無の方が良いということ

 「ないよりは…」「まぁ、あった方がいいよね。」というものはこの世には多いが、逆に「ない方がいいもの」もあると思う。
 それはホコリだ。誇りではなく塵の方のホコリだ。
 
 あるよりは無い方がいい。なくすための手段には掃除がある。ただし、掃除はほこりを0%にすることはできない。ほうきでは回収しきれないもの・掃除機でも吸いきれないものは様々だ。微細なのか、粘度なのかなんなのかわからないが、何かしら回収しきれないものがほとんどだ。
 でもホコリはない方がいいもの。

 一方で掃除とは気づかれにくいものだ。よほど毎日過ごして、場所に気をとめているような場所でなければ感知することは難しい。そういった点で掃除とは「有を無に帰すから気づかれにくい」と思う。無を有にして、それに気づくのは簡単なのだ。どろんこ遊びをしてきて綺麗な服に勲章をつけて帰ると、それは元々「無かった」ものにプラスしてどろんこが「有る」状態だから気づかれる。本棚に入って無かった本やフィギュア、ゲームソフトが入っていればこれはどうしたのかと親に聞かれる。部屋がモノで散乱していたら「汚い」と感じて現状復帰しようとする、など。でも、「モノ」の場合配置した人も見た人も気づくケースが多いが、モノで散乱していた場合や、1週間ぶりに掃除機をかけたり、窓ガラスをふいてみたりした場合、目に見える変化には気づくだろうが、床や窓なんていうのには殆どの使用者は気づかないのである。
 なんとなくいつもより綺麗、床が光って見えると感じるのは掃除者たる自分だけなのだ。
 しかし、掃除が行き届いていないと、なんとなく気持ちが落ち込み、気持ちが沈み、なんとなく陰鬱に感じることがある。換気もそうだ。

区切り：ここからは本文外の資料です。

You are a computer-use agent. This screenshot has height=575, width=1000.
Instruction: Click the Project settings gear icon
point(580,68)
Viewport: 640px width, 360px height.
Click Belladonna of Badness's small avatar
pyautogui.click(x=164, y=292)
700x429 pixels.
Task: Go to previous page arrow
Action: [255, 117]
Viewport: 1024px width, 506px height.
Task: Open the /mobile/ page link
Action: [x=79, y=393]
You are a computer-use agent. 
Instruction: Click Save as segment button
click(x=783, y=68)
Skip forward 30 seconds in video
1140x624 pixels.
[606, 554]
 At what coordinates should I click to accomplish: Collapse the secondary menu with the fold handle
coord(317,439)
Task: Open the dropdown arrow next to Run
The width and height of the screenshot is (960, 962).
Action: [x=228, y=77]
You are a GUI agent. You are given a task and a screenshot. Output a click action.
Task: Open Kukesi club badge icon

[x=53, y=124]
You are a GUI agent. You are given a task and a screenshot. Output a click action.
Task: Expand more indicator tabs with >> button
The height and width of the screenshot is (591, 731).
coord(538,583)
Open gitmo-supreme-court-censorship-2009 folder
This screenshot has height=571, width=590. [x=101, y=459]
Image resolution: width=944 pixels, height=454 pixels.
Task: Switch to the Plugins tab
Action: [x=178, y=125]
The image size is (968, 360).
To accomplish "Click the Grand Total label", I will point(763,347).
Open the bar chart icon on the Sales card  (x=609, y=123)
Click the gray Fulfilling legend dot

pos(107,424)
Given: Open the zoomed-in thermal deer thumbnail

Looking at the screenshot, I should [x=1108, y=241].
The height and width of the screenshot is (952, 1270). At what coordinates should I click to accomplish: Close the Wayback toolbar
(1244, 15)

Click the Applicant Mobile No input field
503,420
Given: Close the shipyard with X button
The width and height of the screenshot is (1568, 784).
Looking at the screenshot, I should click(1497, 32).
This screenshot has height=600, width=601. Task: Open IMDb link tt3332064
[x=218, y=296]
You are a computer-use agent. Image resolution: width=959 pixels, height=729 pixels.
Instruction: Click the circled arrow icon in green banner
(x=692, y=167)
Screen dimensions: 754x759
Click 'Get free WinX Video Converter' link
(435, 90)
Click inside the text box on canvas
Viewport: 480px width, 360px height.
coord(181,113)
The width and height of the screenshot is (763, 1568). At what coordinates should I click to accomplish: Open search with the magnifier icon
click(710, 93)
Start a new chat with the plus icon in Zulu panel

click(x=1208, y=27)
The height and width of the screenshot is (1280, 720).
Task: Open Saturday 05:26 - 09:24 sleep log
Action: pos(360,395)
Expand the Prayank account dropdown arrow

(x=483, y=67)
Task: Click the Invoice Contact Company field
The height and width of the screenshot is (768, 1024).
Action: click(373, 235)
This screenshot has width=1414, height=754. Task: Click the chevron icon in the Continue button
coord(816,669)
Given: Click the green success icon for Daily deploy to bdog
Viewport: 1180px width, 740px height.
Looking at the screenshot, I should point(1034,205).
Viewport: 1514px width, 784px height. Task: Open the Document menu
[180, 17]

二酸化炭素のたくさんあるどんよりとした空気感よりも、酸素のたくさん有る外からの風を通して入れ替えた方がシャキッとする。(感じがする)。
 そう考えると、やはりこれらのプロセスは無に帰すということなのではないだろうか。

 「無に返す」というプロセスは面倒だし、やっていると変な目で見られることも多い。だが、わたしたちのあたりまえが「無に返す」というプロセスと誰か知らない人がやってくれていることで、物心両面の衛生が担保されていることを忘れてはいけない。